MONTREAL -- A Pierrefonds man is still battling to rebuild his home, over three years after it was wrecked during spring floods.

Andre Lavigne's home was located on Riviere des Prairies, but was lifted off its foundation by raging water.

Because of stricter environmental laws, Lavigne is not able to rebuild on the same spot. After presenting six different house plans to get a permit, he began moving forward with construction of a house further from the water and closer to Gouin Blvd.

But last year, the province drew up new flood maps which put the kibosh on Lavigne's plan.

“This is ridiculous. This is not a banana republic, this is Canada,” he said. “It's bureaucracy, it's people that really don't even want to take my calls. They just don't care.”

Lavigne says the province is now asking him to pay back the aid he was given after the flood since he's unable to rebuild and is offering to buy his waterfront land for $50,000.

But Lavigne says his land is worth at least $1 million.

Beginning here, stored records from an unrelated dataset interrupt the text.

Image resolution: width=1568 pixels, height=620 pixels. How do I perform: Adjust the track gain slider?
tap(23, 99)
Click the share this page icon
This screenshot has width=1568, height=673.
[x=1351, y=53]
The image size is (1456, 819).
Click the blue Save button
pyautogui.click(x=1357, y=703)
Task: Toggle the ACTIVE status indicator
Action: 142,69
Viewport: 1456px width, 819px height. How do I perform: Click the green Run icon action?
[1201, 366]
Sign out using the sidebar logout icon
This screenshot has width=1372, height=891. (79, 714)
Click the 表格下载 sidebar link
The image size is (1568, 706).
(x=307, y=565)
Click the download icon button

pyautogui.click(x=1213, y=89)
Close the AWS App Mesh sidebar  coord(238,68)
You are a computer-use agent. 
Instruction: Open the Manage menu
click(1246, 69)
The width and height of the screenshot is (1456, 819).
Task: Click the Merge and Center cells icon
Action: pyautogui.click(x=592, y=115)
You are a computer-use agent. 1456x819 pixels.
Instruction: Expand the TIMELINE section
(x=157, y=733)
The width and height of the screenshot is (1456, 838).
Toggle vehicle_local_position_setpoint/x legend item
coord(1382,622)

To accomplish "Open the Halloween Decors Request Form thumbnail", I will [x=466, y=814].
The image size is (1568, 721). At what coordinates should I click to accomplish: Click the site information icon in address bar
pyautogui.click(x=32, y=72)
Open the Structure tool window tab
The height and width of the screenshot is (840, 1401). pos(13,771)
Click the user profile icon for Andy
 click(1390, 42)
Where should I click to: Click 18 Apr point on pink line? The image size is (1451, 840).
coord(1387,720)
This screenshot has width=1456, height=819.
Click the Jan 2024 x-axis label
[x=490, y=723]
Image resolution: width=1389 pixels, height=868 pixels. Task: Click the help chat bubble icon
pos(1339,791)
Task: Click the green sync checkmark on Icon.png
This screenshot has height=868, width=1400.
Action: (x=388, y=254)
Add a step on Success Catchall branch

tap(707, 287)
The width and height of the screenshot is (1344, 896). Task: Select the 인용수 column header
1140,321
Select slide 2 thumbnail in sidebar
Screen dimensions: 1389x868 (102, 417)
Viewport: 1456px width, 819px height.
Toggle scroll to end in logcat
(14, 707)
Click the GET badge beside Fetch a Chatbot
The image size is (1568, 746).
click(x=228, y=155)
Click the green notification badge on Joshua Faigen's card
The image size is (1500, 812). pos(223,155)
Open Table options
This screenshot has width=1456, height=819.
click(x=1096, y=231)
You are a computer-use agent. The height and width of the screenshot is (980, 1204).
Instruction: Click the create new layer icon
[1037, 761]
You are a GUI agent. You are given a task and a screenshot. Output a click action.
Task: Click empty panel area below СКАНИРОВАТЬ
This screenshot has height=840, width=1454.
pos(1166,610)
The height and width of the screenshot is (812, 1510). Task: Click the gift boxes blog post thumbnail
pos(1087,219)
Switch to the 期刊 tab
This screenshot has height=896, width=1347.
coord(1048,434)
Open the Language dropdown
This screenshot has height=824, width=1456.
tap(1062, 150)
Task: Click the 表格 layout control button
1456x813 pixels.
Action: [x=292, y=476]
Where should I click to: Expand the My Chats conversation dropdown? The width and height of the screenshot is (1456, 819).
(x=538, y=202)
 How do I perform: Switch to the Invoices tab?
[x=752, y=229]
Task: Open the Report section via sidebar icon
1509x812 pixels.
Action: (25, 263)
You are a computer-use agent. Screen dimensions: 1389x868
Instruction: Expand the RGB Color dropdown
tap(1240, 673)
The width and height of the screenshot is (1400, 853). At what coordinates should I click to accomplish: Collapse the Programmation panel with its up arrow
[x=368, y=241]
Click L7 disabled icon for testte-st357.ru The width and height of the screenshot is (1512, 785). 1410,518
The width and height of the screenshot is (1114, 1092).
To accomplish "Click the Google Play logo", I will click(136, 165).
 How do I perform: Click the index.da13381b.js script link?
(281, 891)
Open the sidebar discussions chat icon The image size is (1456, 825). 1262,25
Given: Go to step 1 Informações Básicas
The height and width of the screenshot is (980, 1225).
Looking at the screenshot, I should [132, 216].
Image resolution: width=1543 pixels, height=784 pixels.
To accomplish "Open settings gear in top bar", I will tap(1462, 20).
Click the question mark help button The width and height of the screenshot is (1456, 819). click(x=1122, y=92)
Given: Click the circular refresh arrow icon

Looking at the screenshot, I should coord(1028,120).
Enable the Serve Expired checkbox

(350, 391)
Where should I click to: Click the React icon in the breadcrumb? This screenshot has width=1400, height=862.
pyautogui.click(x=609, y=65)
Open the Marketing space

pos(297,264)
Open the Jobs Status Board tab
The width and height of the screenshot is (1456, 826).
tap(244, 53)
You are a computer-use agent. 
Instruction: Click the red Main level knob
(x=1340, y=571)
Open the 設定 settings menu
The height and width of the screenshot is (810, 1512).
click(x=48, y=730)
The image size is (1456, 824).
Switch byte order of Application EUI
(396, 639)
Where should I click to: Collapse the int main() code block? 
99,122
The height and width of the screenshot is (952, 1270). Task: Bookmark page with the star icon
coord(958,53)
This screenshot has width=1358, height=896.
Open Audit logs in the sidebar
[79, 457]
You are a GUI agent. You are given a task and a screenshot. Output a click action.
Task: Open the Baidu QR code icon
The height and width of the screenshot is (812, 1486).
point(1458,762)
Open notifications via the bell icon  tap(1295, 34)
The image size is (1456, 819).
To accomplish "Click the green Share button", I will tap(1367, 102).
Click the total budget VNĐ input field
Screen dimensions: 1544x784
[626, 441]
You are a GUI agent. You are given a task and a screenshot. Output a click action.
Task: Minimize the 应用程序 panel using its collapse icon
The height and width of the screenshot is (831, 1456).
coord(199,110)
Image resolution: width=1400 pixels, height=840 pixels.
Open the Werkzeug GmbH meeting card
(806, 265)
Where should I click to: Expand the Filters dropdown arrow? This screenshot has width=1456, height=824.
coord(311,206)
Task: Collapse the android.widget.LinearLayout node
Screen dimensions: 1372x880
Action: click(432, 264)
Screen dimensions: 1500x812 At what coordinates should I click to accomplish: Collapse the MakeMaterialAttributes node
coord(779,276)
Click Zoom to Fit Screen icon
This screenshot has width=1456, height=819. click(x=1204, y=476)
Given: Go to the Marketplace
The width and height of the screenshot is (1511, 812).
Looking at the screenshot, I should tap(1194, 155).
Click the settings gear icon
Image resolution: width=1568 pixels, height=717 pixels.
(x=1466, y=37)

“When I bought here, it was only fields. After paying my taxes for 32 years and raising my family here, they want to tell me 'Hey, go home, go somewhere else. Move out.' That's ridiculous.”

For the past three years, Lavigne's family has lived in a trailer on his property and a small downtown apartment. He was supposed to retire in January, but the uncertainty has put that on hold. He said won't let the province buy him out.

“That's my pension. That's what I've worked for all my life. They're not getting it.”